== Input rows ==

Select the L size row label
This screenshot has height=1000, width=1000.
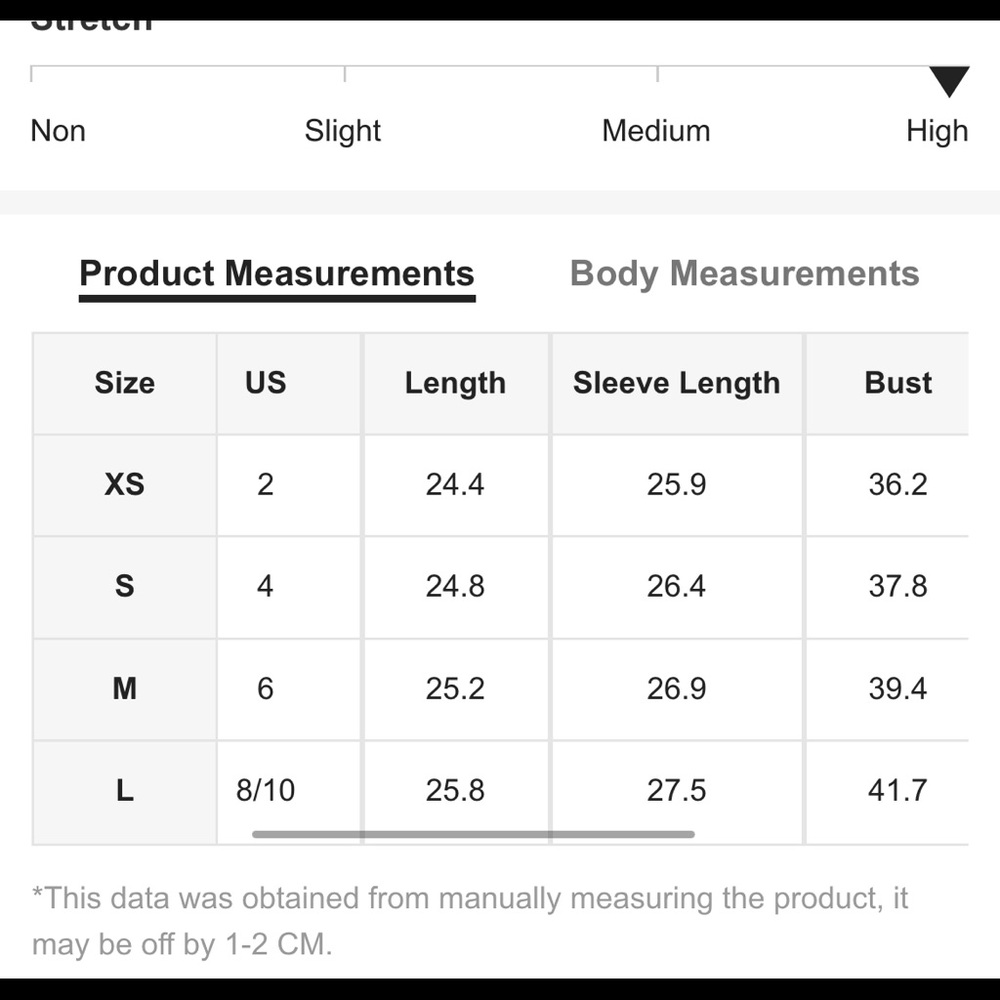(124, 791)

===
== Input rows ==

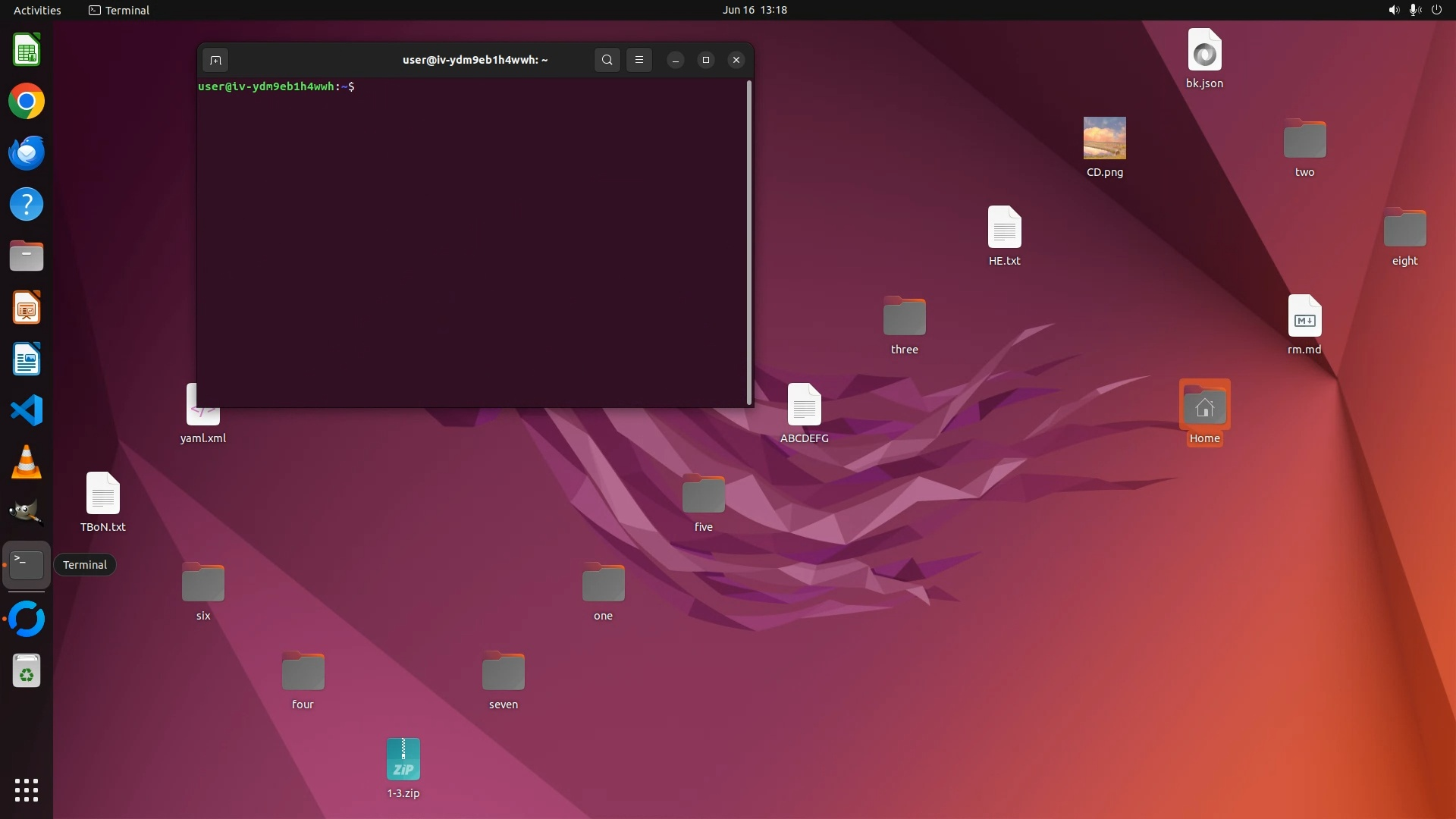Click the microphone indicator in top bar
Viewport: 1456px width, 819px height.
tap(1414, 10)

===

Short exercise: Pull out every line from the rows above that contains the word "width", and copy each of those lines in full.

Answer to this problem:
This screenshot has height=1000, width=1000.
Viewport: 1456px width, 819px height.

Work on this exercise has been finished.